La victime peut rapporter la preuve de son préjudice d’agrément par simples témoignages
Le 22 juin 2015, le salarié d’une société spécialisée dans la papeterie a établi une déclaration de maladie professionnelle pour une pathologie que la Caisse Primaire d’Assurance Maladie des VOSGES a prise en charge au titre du tableau n°30 des maladies professionnelles.
Le Fonds d’Indemnisation des Victimes de l’Amiante (le FIVA), subrogé dans les droits de la victime, a saisi une juridiction de sécurité sociale d’une action en reconnaissance de la faute inexcusable de l’employeur.
Par arrêt en date du 14 septembre 2018, la Cour d’Appel de NANCY a notamment fait droit à la demande d’indemnisation au titre du poste « Préjudice d’agrément » du salarié en application des dispositions de l’article L.452-3 du Code de la Sécurité Sociale.
Comme le rappelle la nomenclature Dintilhac :
« Ce poste vise exclusivement à réparer le préjudice d’agrément spécifique lié à l’impossibilité pour la victime de pratiquer régulièrement une activité spécifique sportive ou de loisirs.
Ce poste de préjudice doit être apprécié in concreto compte tenu de tous les paramètres individuels de la victime (âge, niveau, etc.) ».
Pour obtenir la réparation de ce poste de préjudice, le salarié victime doit rapporter la preuve qu’il pratiquait de façon régulière une ou plusieurs activités spécifiques sportives ou de loisirs et que l’exercice de ces activités lui est devenu impossible ou plus difficile qu’avant l’accident.
Or, en l’espèce, l’employeur de la victime soutenait que son salarié ne rapportait pas la preuve de la réalité de ce poste de préjudice.
L’employeur s’est donc pourvu en cassation à l’encontre de l’arrêt rendu par la Cour d’Appel de NANCY.

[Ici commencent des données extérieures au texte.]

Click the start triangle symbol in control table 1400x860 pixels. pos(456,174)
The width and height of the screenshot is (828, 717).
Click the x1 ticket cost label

Aux termes de son pourvoi, il expose que « la victime d’une maladie professionnelle imputable à la faute inexcusable de l’employeur ne peut obtenir une indemnisation complémentaire au titre d’un préjudice d’agrément qu’à condition d’établir la pratique régulière d’une activité spécifique dont l’interruption consécutive au sinistre lui cause un préjudice distinct du déficit fonctionnel consécutif aux séquelles de la maladie ».
Selon lui, son salarié échouait à rapporter la preuve d’une activité spécifique, antérieure à l’accident, de telle sorte qu’aucune indemnisation ne saurait lui être allouée au titre du préjudice d’agrément.
Toutefois, par arrêt en date du 28 novembre 2019 (Cour de cassation, Civile 2ème, 28 novembre 2019, Pourvoi n°18-24169), la Cour de cassation a rejeté l’argumentation développée par l’employeur et confirmé l’arrêt rendu par la Cour d’Appel de NANCY.
Comme le rappelle la Cour de cassation, « il résulte des témoignages produits aux débats que la victime était une personne particulièrement active, qui pratiquait de nombreuses activités sportives et de loisirs (marche, jardinage) qui ont cessé avec la maladie ».
Sur la base de ces seuls éléments, la Cour d’Appel de NANCY était donc bien fondée à reconnaître et caractériser l’existence d’un préjudice d’agrément ouvrant droit à indemnisation au profit du salarié victime.
Selon la Cour de cassation, la preuve du préjudice d’agrément peut donc être rapportée par de simples attestations et témoignages.
Cet article a été rédigé par Me Geoffrey Tondu, avocat à Bourges.